VOTRE OBJECTIF.
Pouvez-vous rédiger la suite du texte sur la fonction publique présenté ci-dessous, en reprenant après sa dernière phrase ?

SOURCE.
Au lieu d'être un
régulateur fluidifiant à la propension des carrières administratives, la
fonction publique est devenue un goulot d'étranglement. Un parcours hérissé pour
tous. L'application des lois et règlements n'est perçue qu'uniformément. Une
seule lecture. La sienne.
Cette
administration en chef est chargée, en conformité avec le décret n°03-190 du 28
avril 2003, de prendre, dans le cadre de la politique générale du gouvernement,
« les mesures de nature à assurer une gestion cohérente des ressources humaines
de l'administration publique, notamment à travers la définition des règles
statutaires, le régime des rémunérations, la gestion prévisionnelle des
emplois, des effectifs et des compétences, les actions de formation et les
systèmes d'information ».
Comme un Etat,
l'humeur du chef est toujours mise dans les interstices des dispositions
modulaires d'application. Cette entité est censée être le gardien de l'ordre
moral devant régir les rapports réglementaires dans un unique et exclusif souci
: la bonne exécution des textes. Elle prétend toutefois être, sinon elle l'est
de facto, le gendarme dans la circulation des actes et des exploits
réglementaires. La fonction publique, une institution de droit napoléonien et
d'essence fondamentalement républicaine, s'est vu confier tout un arsenal de
prérogatives. Du feu vert pour une nomination au choix du lieu d'examen ou d'un
recrutement initial. Tel un gouvernement, elle brasse large dans tous les
secteurs englobés dans la notion fourre-tout d'institutions et
d'administrations publiques. Elle veille, entre autres, au contrôle des actes
de gestion, leurs conditions d'élaboration et de publication sous un angle
collectif ou individuel concernant la situation de tous les travailleurs de ces
secteurs, que l'on appelle désormais fonctionnaires. Car il fut un temps où le
SGT (Statut général du travailleur) définissait comme tel toute personne
produisant un travail manuel ou intellectuel. Du président de la République à
l'ouvrier dans une petite ZIP, le SGT ne faisait point de différence dans ce
travail manuel ou intellectuel, hormis la classe catégoriale et salariale qui
constituait juridiquement la seule distinction.

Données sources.
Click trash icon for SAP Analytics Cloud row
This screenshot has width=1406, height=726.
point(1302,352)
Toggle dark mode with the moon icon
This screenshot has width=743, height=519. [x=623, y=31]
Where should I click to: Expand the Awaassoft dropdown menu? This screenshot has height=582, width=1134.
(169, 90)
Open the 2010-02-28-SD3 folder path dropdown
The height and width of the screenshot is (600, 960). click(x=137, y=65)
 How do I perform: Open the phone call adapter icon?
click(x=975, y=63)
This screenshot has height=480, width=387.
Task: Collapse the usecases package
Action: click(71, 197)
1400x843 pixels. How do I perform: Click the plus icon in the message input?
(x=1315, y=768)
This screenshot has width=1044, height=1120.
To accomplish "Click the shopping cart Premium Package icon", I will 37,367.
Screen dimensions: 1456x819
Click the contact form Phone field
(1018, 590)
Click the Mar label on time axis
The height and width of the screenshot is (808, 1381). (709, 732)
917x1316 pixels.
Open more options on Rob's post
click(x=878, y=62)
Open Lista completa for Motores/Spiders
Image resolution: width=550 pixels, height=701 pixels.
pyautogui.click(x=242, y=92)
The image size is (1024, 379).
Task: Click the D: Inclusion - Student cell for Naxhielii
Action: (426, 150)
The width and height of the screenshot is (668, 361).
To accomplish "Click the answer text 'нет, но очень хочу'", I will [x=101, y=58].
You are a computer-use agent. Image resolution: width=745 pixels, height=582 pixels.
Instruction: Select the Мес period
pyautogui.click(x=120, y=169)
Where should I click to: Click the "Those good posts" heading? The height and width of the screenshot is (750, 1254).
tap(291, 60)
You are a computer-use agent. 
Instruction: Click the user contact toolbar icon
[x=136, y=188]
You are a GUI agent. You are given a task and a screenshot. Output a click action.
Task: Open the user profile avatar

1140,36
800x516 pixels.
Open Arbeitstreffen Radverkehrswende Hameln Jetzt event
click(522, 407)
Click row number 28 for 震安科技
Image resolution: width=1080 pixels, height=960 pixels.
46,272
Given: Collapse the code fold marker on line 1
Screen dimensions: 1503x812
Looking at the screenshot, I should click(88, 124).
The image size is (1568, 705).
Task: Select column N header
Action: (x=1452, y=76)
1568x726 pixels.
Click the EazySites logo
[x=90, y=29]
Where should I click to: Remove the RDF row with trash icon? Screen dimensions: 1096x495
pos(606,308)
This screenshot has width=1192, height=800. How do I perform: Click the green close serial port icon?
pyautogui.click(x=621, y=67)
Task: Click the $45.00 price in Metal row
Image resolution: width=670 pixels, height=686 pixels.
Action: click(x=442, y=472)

RÉSULTAT OBTENU.
Le décret 85-59du
23 mars 1985 est venu, à l'époque, adoucir quelque peu cette communauté de
destin carriériste en promulguant un statut-type pour les « travailleurs » des
institutions et des administrations publiques. Ce dernier connaîtra par la
suite une modification globale 20 années après. Il les qualifie enfin du titre
flatteur et peu enviable de fonctionnaires de l'Etat. Depuis, la réforme tant
attendue reste similaire à celle d'autres créneaux de l'activité économique,
financière ou bancaire du pays. Une réforme est d'abord une commission. De
surcroît dans la fonction publique, celles-ci foisonnent. Elles sont installées
un peu partout et aléatoirement prennent le sobriquet de commission ad-hoc.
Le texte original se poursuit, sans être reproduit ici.